BY VAL CASTRONOVO
Not since 1974, eight years after his death, has the Solomon R. Guggenheim Museum hosted a comprehensive show dedicated to Swiss-born artist Alberto Giacometti (1901-1966), who painted, drew and sculpted obsessively in a tiny, unpretentious studio in Montparnasse, Paris, for 40 years. An exhibit of this magnitude was last staged in the city at the Museum of Modern Art, in celebration of the artist’s 100th birthday in 2001.
Now, Giacometti is being celebrated both in a film — “The Final Portrait,” starring Geoffrey Rush — and in the Guggenheim’s Frank Lloyd Wright-designed rotunda, where nearly 200 paintings, drawings, sculptures and archival items line the ramps in a steady chronological climb to the top of the museum without a roof. Wear walking shoes.
The majority of the works are on loan from the Fondation Giacometti in Paris, which just opened a re-creation of the artist’s studio near the famously cluttered original atelier in Montparnasse, which Giacometti once likened to the “inside of his skull,” the Fondation’s director, Catherine Grenier, recently told ARTNEWS.
The setting here is stark, the art even more so. The cratered, elongated figures from Giacometti’s postwar period — reed-like walking/pointing men and ramrod-straight women — mix with dark, scratchy portraits of family and friends and smooth, trippy Surrealist sculptures from the early 1930s with none-too-subtle sexual references, humor and violent imagery (e.g., “Woman with Her Throat Cut,” 1932, an abstracted female figure splayed on the floor that looks more like a bug than a human; and “Disagreeable Object,” 1931, a spiky phallic objet).

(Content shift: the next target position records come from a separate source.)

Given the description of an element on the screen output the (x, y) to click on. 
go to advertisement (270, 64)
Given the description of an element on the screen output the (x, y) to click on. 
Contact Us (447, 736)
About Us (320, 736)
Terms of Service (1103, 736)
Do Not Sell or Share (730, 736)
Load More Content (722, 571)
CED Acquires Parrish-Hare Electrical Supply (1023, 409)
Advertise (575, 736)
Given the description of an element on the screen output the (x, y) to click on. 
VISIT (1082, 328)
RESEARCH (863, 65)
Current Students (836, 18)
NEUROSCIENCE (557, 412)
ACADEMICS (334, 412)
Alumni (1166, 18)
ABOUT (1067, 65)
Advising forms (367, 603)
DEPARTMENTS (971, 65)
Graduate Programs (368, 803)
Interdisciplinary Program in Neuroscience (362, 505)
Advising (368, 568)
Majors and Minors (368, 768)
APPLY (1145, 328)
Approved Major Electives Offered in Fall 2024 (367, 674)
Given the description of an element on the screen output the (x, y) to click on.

From 1928 to 1934, Giacometti embraced the Surrealists and let his unconscious be his guide. As an emerging artist, he also drew inspiration from African, Oceanic, Cycladic and Cubist art — and Brancusi. One of the first major works we encounter on the spiral is “Spoon Woman,” both the early plaster (1927) and the later bronze (1926-1927; cast 1954).

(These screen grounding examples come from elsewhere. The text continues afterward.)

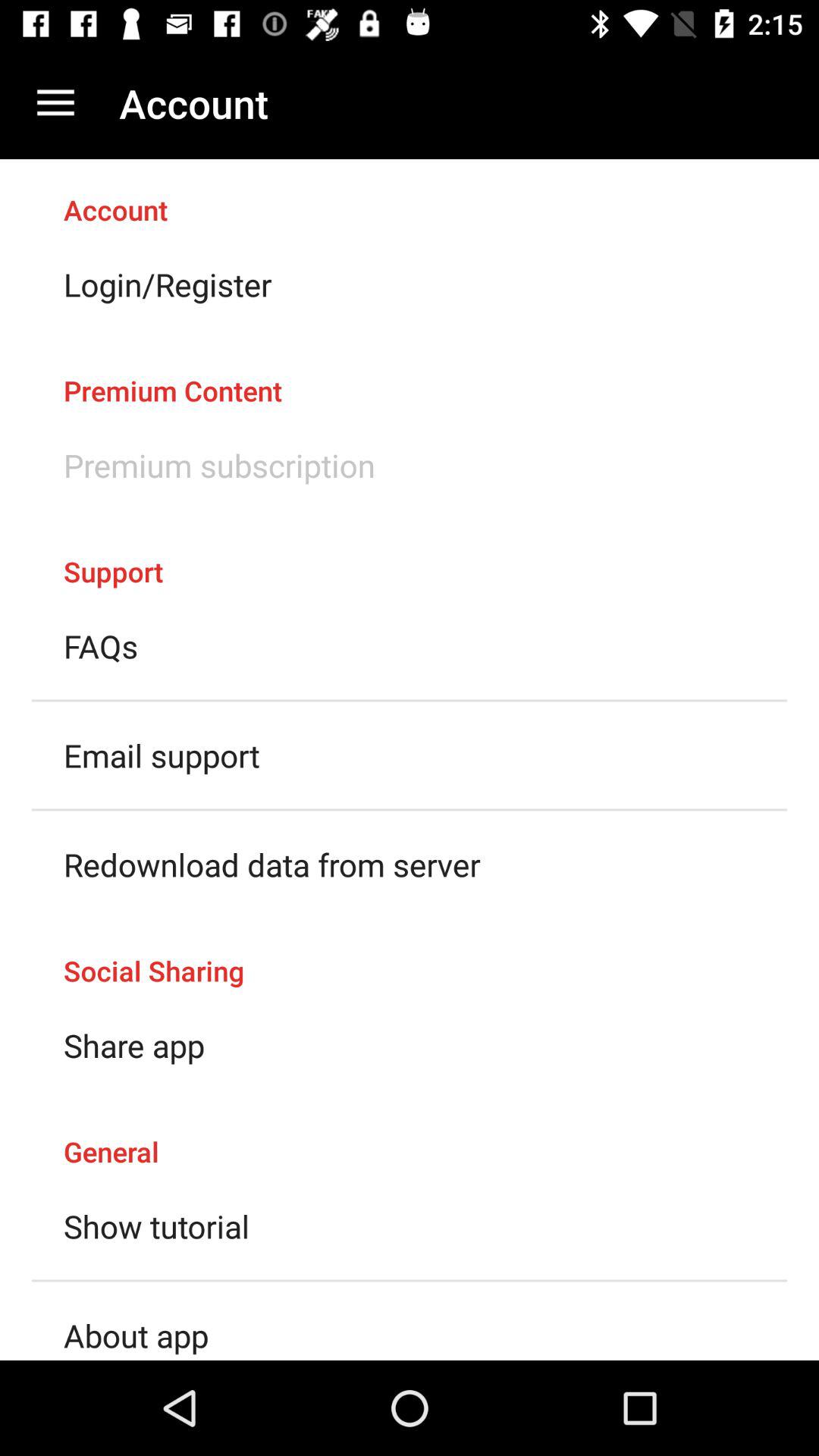
press icon above account icon (55, 103)
Given the description of an element on the screen output the (x, y) to click on. 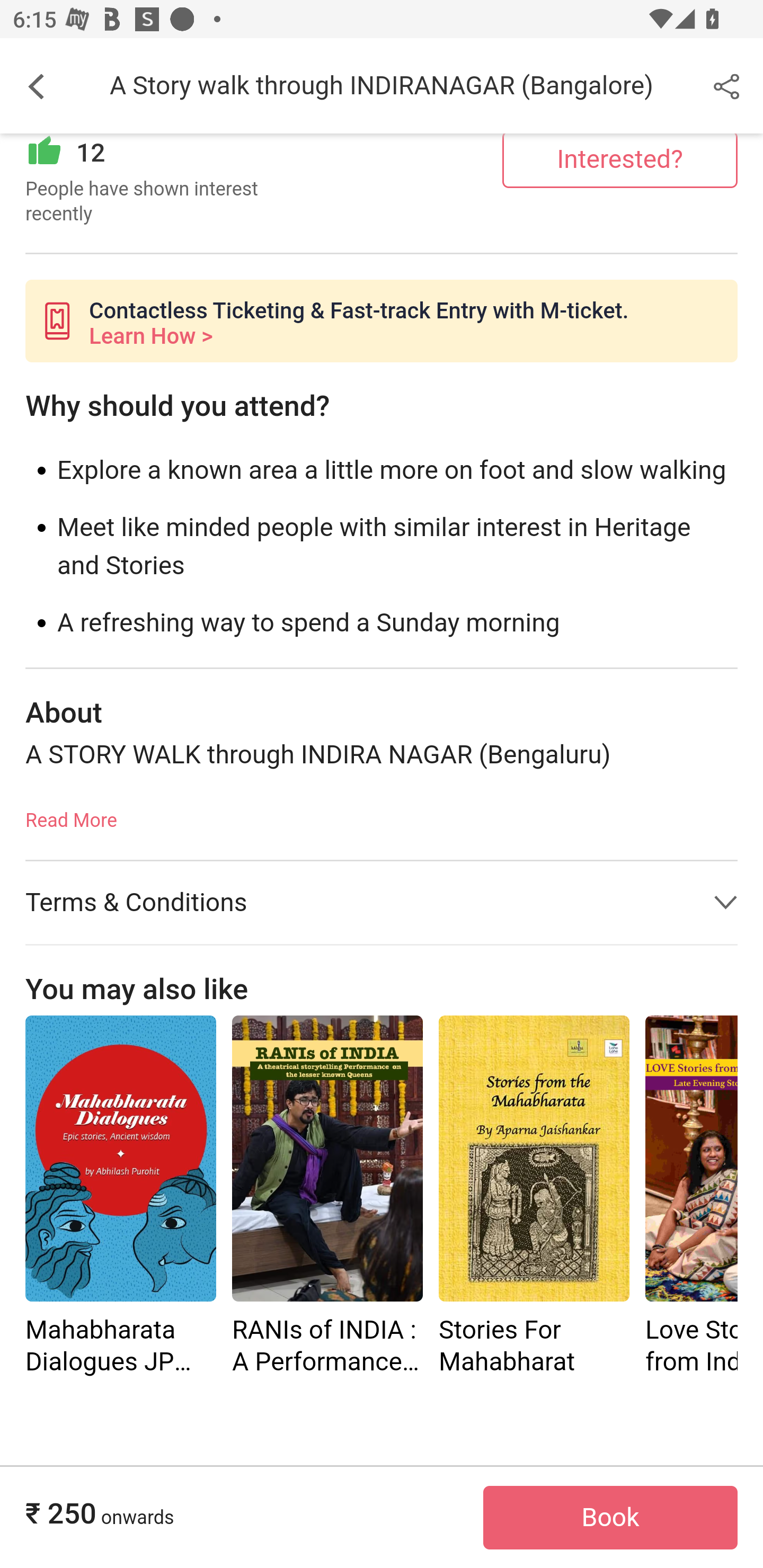
Interested? (619, 159)
Learn How > (150, 337)
Read More (71, 815)
Terms & Conditions (381, 902)
Mahabharata Dialogues JP Nagar (120, 1197)
Mahabharata Dialogues JP Nagar (120, 1159)
RANIs of INDIA : A Performance Storytelling  (326, 1159)
Stories For Mahabharat (533, 1197)
Stories For Mahabharat (533, 1159)
Book (609, 1518)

The small abstracted head is dwarfed by an enormous concave form below the bust — an inverted pregnant belly? — that playfully identifies the figure as female and fertile. The piece riffs ceremonial ladles, called “wakemia,” carved by the Dan peoples of West Africa.
Giacometti ultimately resisted the pull of the Surrealists and gravitated to “the real” in 1935, with a particular emphasis in the last two decades of his career on the head, mobile men and tall immobile women, the latter a pose he adapted from ancient Egyptian statuary.

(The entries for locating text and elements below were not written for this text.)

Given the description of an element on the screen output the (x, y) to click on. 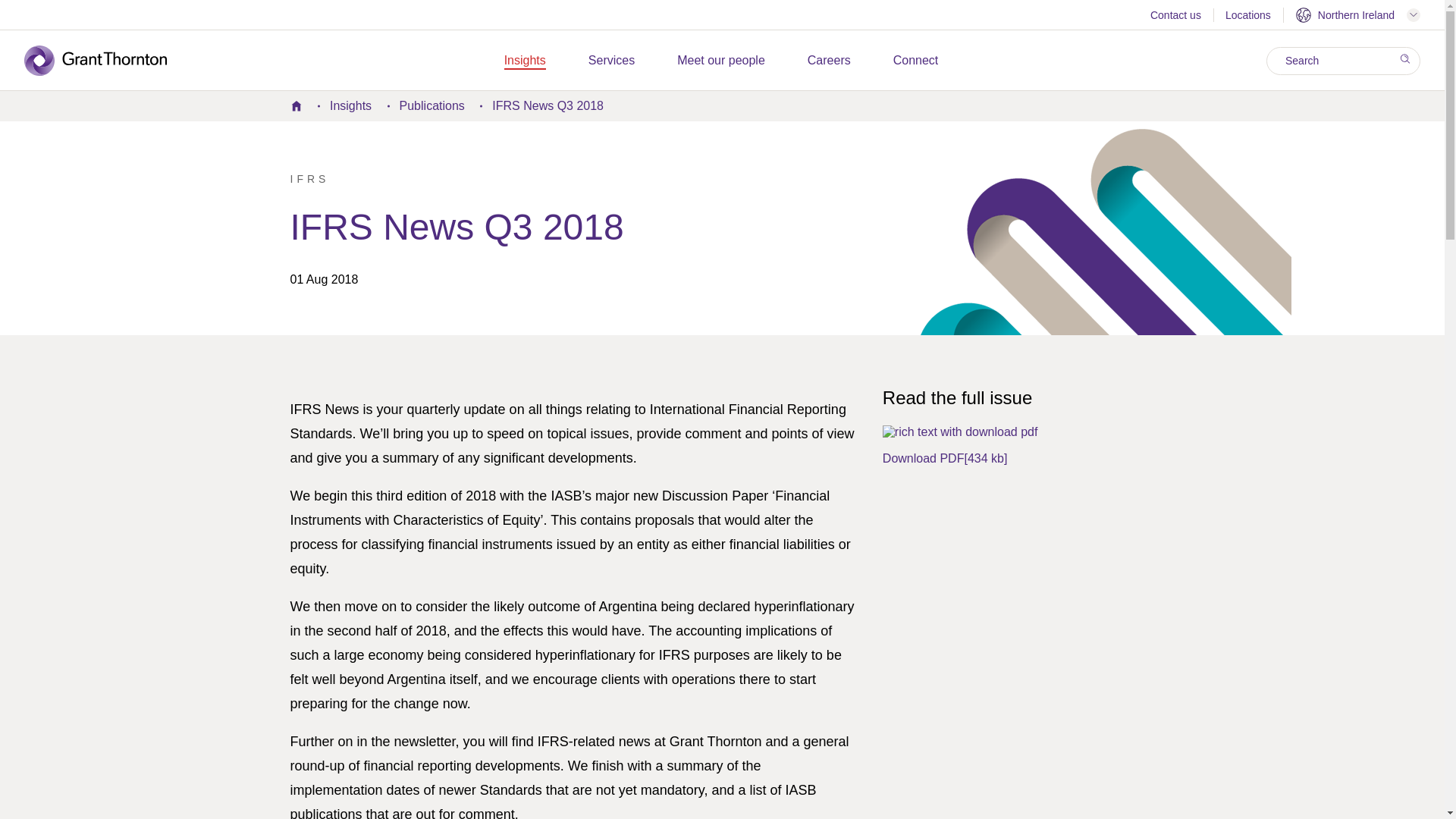
open a new window - Contact us (1175, 17)
Locations (1248, 17)
Contact us (1175, 17)
Explore the Grant Thornton network (1358, 14)
Northern Ireland (1358, 14)
logo (105, 60)
Careers (829, 60)
Meet our people (721, 60)
Connect (916, 60)
Insights (524, 60)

He suffered a decade-long creative dry spell, however, until the end of World War II allowed him to return to Paris from Geneva, where he was forced to wait out the hostilities. He was blocked. Shortly before and during the war, “the uncertain and agitated artist whittled down medium-size figures to miniatures, and often into oblivion as the plaster crumbled into dust,” art historian Valerie Fletcher writes in the catalog. (See “Small Bust on a Double Base,” 1940-1941, and “Silvio Standing, Hands in Pockets,” 1943.)
In Paris, a reunion with existentialist-friend Jean-Paul Sartre and brother Diego — the latter his studio assistant and frequent model — together with his marriage in 1949 to Annette Arm, another frequent model, reinvigorated his practice. But the horrors of war were acutely felt and left an indelible effect on the art.
The postwar figures loom larger, more expressive and skeletal. Per the wall text, “Giacometti was unflinching in his portrayal of humanity at its most vulnerable.” The plaster “Head on a Rod” (1947) has sunken cheeks and appears to be howling.
He explored the themes of alienation, isolation and voyeurism in a series of multi-figure works, one in an urban setting, another in a forest, and yet another in a cage. In “City Square” (1948), for instance, the four walking men and lone static woman are overwhelmed by the sculptural base, which may be a comment on man’s trifling place in the world, Fletcher notes.
The men seem to be walking in the direction of the woman, who may be an object of desire or a symbol of an ideal, such as Beauty or Justice. But, as Fletcher writes: “Curiously, none of the men’s trajectories lead precisely to her, perhaps a metaphor for the futility of aiming for an optimum goal that is never quite reached — which was, in fact, Giacometti’s philosophy.”
The exhibit, while organized chronologically (start at the bottom), immediately departs from the timeline in the High Gallery, off Ramp 1, with three large sculptural works that the artist created around 1960 for the plaza of the new downtown headquarters of Chase Manhattan Bank.
Architect Gordon Bunshaft tapped him for the project (other artists were also invited to submit proposals), but he declined to proffer a plan in the end because he had never visited the site. In brainstorming for the competition, however, he returned to those three motifs that had consumed him for decades, producing “Monumental Head,” “Walking Man” and “Tall Woman.”
And yes, in case you were wondering: an edition of the bronze sculpture “Man Pointing” (1947), which sold for $141.3 million at Christie’s in 2015, is here. Keep walking.